Effects of 4‐Aminopyridine on Cloned hERG Channels Expressed in Mammalian Cells

.  Non‐clinical evaluation of a medication's potential to induce cardiac toxicity is recommended by regulatory agencies. 4‐Aminopyridine (fampridine) is a potassium channel blocker with the demonstrated ability to improve walking ability in patients with multiple sclerosis. We evaluated the in vitro effects of 4‐aminopyridine on the human ether‐à‐go‐go ‐related gene (hERG) channel current, since hERG current inhibition is associated with QT interval prolongation—a precursor to torsade de pointes (TdP). Methods.  4‐Aminopyridine was evaluated in concentrations ranging from 0.1 mM to 30 mM in human embryonic kidney 293 cells stably transfected with the hERG gene; terfenadine 60 nM was used as a positive control.
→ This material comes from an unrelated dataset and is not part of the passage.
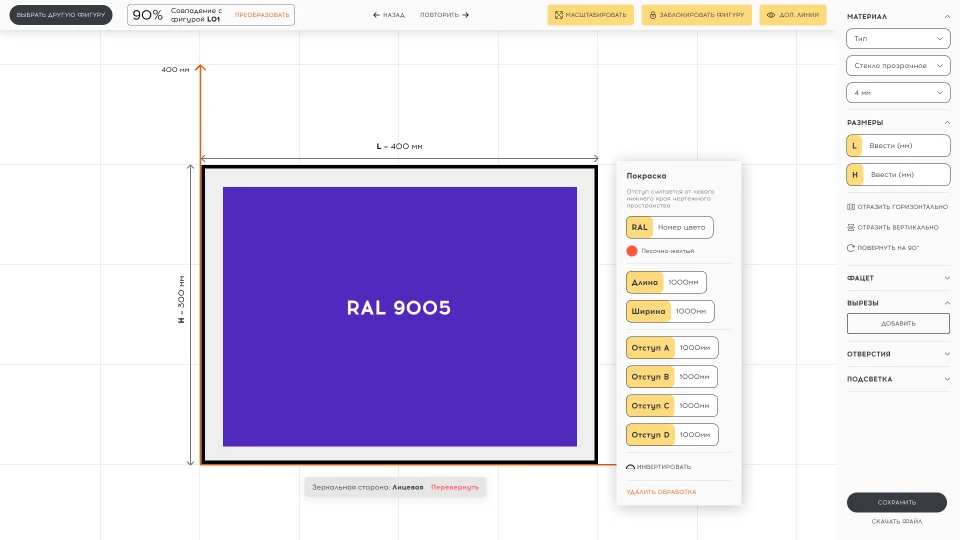960x540 pixels.
Task: Click the red color swatch circle
Action: (632, 251)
Results and Discussion.  We observed concentration‐dependent inhibition of hERG current with 4‐aminopyridine doses between 0.3 and 30 mM. The concentration of 3.8 mM resulting in 50% inhibition (IC 50 ) is approximately three orders of magnitude higher than expected therapeutic plasma concentrations, suggesting 4‐aminopyridine has low potential for prolonging QT interval or inducing TdP.